This has become a huge problem in the last few months. I've been using another technique to auto moderate these posts, because if this "image" displays before the mods see it, the stuffer has already accomplished what they set out to accomplish, to at least some victims. I have the mods clear their cookies and cache after they've reviewed the moderated post, because doing so stuffs their browser too. I might add your plugin as another layer of protection.

If I'm reading your description correctly, you cannot add an additional option to auto moderate these, is that correct? Despite what I said about having my own technique, I think your mod + that capability would work even better.

Some others notes:

If this hooks into new post_process, does it see the quoted portion of a post as well? They are quoting valid posts and inserting them there.

They don't always use broken image links. They are embedding a link that resolves to a standard looking vBulletin smiley, and displays as such, but there's actually a PHP script that's being run in the process. Tip: don't use standard vBulletin smilies and convert what you have to PNG's. <some domain>/happy.gif is the most common. I believe the use of the GIF extension is what is enabling them to run scripts via these images.

Use relevant replacements to replace known cookie stuffer domains with something else. Not only will this block future attempts from these domains, it will also clean up existing posts.

They will try to get this on one page of every thread. That increases the possibility that a Google click through will be successful in the event what the searcher is looking for is on a specific page of your thread (other than page 1)

There's another technique that's being used to inject this in these into these into the footer template.
If you want to stay on top of their techniques, read the places they hang out. Search Google for blackhatseo and cookie stuffing. Their are even YouTube instructional videos on how to cookie stuff.

Edit your reportpost_newthread phrase to wrap quoted posts with no parse tags. This will help you see the domain better, so the URL tag doesn't mask it. Do the same with infraction_thread_post. Otherwise, the mods can't see the offending link without editing the post.

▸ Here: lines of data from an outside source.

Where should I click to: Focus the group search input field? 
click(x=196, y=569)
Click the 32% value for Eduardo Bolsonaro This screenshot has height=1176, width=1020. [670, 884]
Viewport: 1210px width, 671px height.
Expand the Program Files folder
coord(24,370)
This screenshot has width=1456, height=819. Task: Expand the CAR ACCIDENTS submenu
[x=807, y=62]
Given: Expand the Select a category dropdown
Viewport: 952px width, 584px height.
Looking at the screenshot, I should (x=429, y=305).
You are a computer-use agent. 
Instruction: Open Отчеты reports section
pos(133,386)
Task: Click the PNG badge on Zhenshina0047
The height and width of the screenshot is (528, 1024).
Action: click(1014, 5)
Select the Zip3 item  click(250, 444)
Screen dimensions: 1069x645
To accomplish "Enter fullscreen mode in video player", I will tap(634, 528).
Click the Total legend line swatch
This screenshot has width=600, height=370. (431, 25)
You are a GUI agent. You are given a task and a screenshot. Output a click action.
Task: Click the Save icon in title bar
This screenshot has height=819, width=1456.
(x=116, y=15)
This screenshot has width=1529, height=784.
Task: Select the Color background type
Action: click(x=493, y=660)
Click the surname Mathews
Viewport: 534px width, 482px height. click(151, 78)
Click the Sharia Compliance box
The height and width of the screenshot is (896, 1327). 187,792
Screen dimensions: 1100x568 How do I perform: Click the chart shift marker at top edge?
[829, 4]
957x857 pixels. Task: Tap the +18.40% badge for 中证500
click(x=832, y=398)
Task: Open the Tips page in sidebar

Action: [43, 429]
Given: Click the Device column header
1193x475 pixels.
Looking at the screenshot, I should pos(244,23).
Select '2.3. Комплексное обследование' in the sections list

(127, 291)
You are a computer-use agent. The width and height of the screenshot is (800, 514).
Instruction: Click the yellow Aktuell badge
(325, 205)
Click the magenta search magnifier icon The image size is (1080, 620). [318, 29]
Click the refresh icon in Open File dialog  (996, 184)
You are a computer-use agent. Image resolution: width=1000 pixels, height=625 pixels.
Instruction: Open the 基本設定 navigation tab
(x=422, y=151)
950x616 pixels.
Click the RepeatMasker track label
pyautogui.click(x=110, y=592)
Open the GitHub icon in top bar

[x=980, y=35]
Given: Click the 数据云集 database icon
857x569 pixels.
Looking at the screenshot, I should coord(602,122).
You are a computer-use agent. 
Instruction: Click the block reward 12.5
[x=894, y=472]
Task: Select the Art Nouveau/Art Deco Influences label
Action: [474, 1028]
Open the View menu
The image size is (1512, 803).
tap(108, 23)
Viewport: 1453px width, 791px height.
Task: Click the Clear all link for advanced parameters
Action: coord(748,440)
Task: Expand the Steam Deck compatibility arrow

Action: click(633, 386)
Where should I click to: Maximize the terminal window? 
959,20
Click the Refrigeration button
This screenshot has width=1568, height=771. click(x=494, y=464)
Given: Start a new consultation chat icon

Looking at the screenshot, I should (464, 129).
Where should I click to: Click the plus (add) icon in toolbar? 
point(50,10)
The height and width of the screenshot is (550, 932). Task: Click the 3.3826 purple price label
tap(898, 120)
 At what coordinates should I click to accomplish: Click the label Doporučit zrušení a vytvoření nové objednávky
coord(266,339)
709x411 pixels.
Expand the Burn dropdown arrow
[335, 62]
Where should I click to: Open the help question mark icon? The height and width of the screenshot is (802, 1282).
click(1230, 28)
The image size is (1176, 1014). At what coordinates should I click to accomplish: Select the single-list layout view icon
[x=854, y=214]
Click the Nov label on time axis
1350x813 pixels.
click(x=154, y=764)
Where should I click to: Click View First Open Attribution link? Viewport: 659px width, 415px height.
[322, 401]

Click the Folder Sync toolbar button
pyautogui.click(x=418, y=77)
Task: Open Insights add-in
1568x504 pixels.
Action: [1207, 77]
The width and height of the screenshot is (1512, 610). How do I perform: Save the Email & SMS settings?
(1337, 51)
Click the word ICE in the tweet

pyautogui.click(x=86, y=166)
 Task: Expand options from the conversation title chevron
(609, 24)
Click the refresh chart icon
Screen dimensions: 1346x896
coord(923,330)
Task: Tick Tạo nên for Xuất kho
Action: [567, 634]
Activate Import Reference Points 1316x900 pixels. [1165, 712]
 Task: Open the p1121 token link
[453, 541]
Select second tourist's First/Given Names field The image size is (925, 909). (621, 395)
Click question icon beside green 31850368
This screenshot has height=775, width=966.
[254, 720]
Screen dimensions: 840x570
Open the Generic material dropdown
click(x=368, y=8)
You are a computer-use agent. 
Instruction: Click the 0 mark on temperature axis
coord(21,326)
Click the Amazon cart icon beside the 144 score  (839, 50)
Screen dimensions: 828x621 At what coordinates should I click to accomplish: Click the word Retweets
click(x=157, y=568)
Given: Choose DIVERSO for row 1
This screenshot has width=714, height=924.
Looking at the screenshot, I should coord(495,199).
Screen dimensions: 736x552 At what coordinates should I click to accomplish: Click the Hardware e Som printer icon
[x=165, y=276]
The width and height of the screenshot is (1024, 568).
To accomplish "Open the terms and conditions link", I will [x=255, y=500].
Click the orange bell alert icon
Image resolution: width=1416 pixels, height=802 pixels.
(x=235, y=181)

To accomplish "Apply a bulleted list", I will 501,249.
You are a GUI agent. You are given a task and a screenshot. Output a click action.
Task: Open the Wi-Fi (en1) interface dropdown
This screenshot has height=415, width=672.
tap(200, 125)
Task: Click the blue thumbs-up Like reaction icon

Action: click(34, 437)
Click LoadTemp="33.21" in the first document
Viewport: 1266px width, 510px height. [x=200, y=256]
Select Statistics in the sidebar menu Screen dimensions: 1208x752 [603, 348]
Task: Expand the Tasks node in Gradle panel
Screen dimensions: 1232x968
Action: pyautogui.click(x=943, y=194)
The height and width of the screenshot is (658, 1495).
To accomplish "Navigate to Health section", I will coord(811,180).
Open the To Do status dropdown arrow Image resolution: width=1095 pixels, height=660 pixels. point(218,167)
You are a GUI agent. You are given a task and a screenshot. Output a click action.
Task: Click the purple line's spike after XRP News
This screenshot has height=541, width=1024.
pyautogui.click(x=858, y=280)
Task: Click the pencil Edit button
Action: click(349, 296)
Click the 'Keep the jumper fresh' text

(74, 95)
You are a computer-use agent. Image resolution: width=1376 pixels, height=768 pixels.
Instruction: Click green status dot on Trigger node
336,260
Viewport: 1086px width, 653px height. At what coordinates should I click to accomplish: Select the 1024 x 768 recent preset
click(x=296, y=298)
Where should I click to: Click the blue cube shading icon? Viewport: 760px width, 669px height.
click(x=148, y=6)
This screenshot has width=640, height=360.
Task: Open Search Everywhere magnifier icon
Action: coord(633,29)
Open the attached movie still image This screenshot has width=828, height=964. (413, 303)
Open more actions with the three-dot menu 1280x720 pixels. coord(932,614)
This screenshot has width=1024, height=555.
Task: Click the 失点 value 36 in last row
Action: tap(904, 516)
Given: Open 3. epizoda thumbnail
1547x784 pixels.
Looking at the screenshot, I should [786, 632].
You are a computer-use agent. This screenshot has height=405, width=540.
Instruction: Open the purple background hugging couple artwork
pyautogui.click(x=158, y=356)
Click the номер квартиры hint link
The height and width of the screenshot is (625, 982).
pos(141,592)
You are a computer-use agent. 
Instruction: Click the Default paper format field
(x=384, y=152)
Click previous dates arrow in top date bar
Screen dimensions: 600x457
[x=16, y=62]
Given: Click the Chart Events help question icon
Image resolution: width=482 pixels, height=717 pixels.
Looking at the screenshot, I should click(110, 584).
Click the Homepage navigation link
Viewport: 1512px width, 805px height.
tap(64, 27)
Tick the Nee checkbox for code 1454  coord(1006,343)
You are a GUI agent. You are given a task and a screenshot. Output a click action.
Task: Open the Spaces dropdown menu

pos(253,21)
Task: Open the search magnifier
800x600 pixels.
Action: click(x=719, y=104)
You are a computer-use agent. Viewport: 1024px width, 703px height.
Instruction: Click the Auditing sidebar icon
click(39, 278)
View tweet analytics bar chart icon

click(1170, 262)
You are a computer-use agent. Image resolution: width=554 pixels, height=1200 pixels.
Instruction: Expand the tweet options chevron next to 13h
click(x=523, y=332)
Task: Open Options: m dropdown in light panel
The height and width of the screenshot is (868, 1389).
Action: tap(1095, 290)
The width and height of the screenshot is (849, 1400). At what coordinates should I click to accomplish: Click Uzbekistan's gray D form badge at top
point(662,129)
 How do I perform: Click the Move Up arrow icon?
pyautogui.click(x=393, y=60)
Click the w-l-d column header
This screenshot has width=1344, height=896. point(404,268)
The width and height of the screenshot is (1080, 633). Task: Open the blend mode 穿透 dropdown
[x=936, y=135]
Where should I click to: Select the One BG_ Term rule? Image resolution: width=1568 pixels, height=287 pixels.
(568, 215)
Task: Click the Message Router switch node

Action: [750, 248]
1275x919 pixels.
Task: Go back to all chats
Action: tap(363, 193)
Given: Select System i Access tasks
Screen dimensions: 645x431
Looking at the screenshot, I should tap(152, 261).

If you're an admin, create new infraction types (e.g., cookie stuffing) That way you can quickly look through the reports and infractions forum and review these yourself. I have a pretty large board, so this makes it easier for me to manage.

This article best describes every technique under the sun:
[url]http://www.esrun.co.uk/blog/cookie-stuffing/[/url]

If you run a large board, and are just reading this for the first time, there's a good chance your forum already has a lot of these. Once you clean them up, and put some protection mechanisms in place, it's unlikely you will see these show up in someone who has more than a 15 posts.

Use BOP's plugin to block members with less than <x> posts from using signatures. They are sticking them there too. I would link everyone, but I'm typing all this from a phone.

At one point, I think they were using spam bots to cookie stuff. The posts would often consist of only text that said "great information" or something of not much substance. Now there are live human beings that are on topic and are fitting in with regular members.

I have some more insightful tips info, and what I do to control this, but I actually think they read these forums and I'm not giving my secrets to them ;)

Keep in mind, this problem doesn't just exist in your forum. It's all over blogs, and even sites that might look legitimate. I clear my cookies constantly now.

Sorry for hijacking your thread, but this has been a huge nuisance.

cstreater,

Thanks for the detailed info. You are correct this mod will NOT auto-moderated a post.

It requires a human to make sure the count of images matches the number of images the user sees.

What is that if someone does use a fake smiley that smiley will count as an image and this mod will display it's warning banner. If they had used a real forum smiley this mod will ignore it and there would be no banner.

So, in summary, if you see the warning banner and only a default smiley in the post- that is very suspicious and should probably be deleted.

Back in the day, they used to hide warez within images and put them on a webhost. Most of the time they were broken images, but if they took enough time, would be a tiny image like a smiley, but which had a huge file size. We had a script on cron that would scan real late at night, find and report these images. It is possible to have php review the code of the actual image and look for domains in that code. No image should have any domain such as 'amazon' within it's code. Take any image and open it with wordpad. Now find a cookie stuffer image and do the same. You will know what your addon needs to do after seeing that. All it really has to do is look for certain words in the image code, or you can give that option to the forum owner to insert what keywords he would like the addon to check for in the image code.

That's a good idea for a mod Webdude... it won't be part of this one as it would involve very different code and setup but I will do some investigation and see what can be done.

Is it possible to only show this alert to certain user groups? I don't want regular members seeing it.

Yes, the built in option Show Report Usergroups controls what usergroups see the notices.